Méditation sur la mort, (on apprend qu'elle se dit « smrt » en russe, comme un truc qu'on recrache) sur le temps qui »passe à la vitesse d'un TGV à l'échelle de l'éternité ou au rythme d'un tortillard à celle de l'ennui. », méditation sur les écrivains argentins (
Cortazar,
Borges, Frozan), sur les voyages, sur ce maté qu'on boit à Paris par pose et qu'il vaut mieux découvrir à Buenos Aires, sur l'histoire de l'Argentine, etc... le narrateur, comme pour exorciser sa peur, se raconte tous les possibles qu'il n'a pas vécus au terme de ce voyage fatal, il s'invente des compagnons de voyage tel ce vieux barbu qui, ayant voulu nouer conversation avec lui et laissé pour compte, aurait chanté un vieil air hébreu ; ou ce libraire, Ignacio, personnage réel celui-là, avec qui il a correspondu par mail et lui aurait donné l'envie de faire ce voyage ; les hommes se mêlent et se confondent, une histoire sourd de cette rencontre fictive, une sorte de roman réel-imaginaire s'écrit ou plutôt se parle car notre narrateur ne se reconnaît pas le talent de l'écrivain.

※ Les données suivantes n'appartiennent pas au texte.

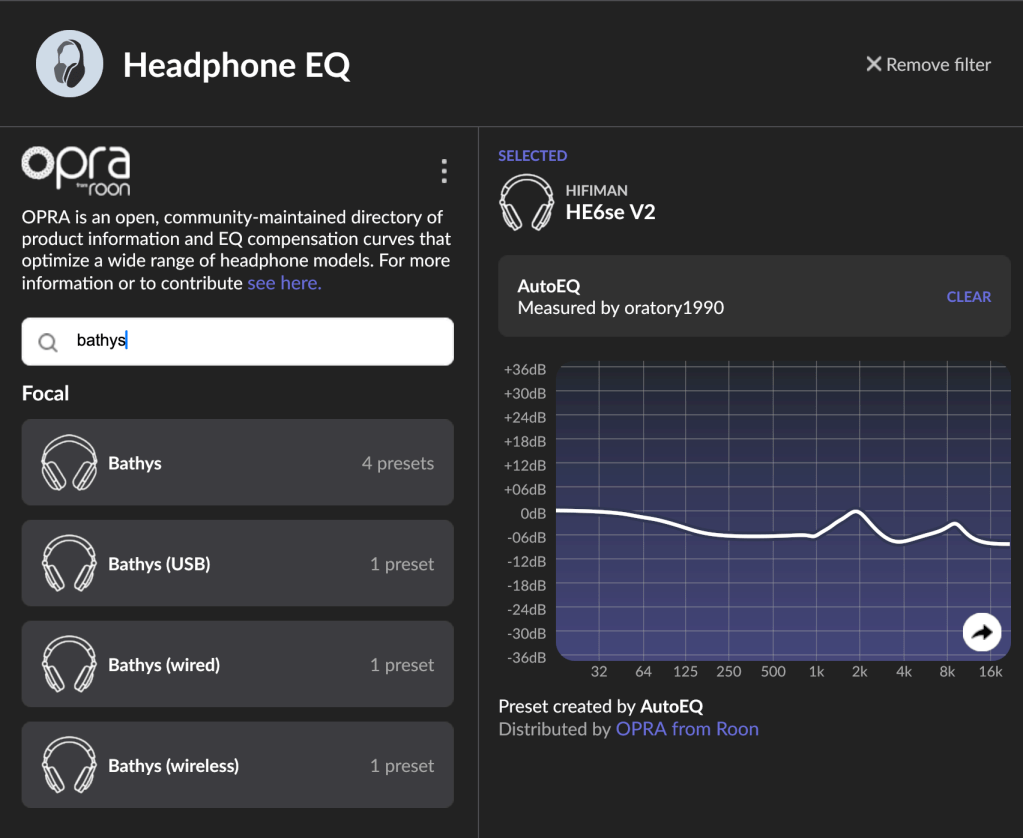Open the OPRA from Roon link
Image resolution: width=1023 pixels, height=838 pixels.
coord(687,729)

Fantaisie, poésie, méditation sur l'histoire si douloureuse et contrastée de l'Argentine, évocation des écrivains de ce pays : je finis par m'ennuyer ferme malgré tout cela. L'écriture jaillit en continu, sans guère de respiration, dans un style enveloppant, je ressens la confusion mentale du voyageur et, au bout d'un long moment (113 pages quand même sur 180), je quitte l'avion, comme le vieux qui chante, et je vais jeter un rapide coup d'oeil sur les dernières pages : même pas étonnée !

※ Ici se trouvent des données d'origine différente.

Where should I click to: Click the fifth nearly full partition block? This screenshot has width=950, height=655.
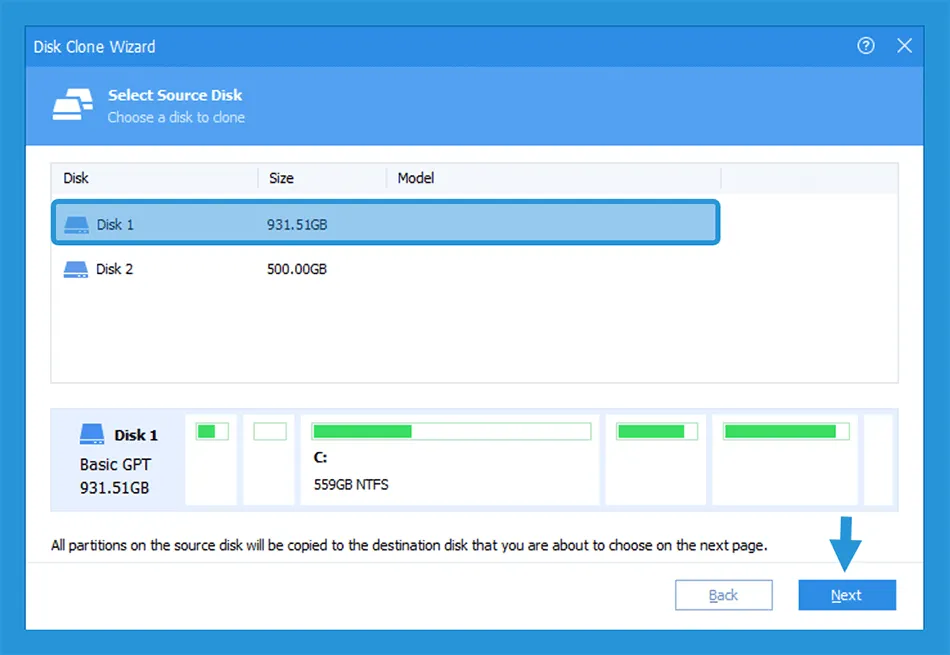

Est-ce parce que le Boeing de la Malaisya Airlines s'est crashé dans la mer il y a trois semaines et qu'on ne retrouve toujours pas de traces ? Ou bien parce que je décolle pour Boston dans trois jours ? Décidément, je n'accroche pas !
La jeune fille assassinée serait le « symbole de l'Argentine assassinée. Elle serait à la fois la jeunesse citadine et blanche des années 1970, la population ouvrière émigrée du sud de l'Europe au début du XXième siècle,et les tribus indiennes massacrées quelques décennies plus tôt. »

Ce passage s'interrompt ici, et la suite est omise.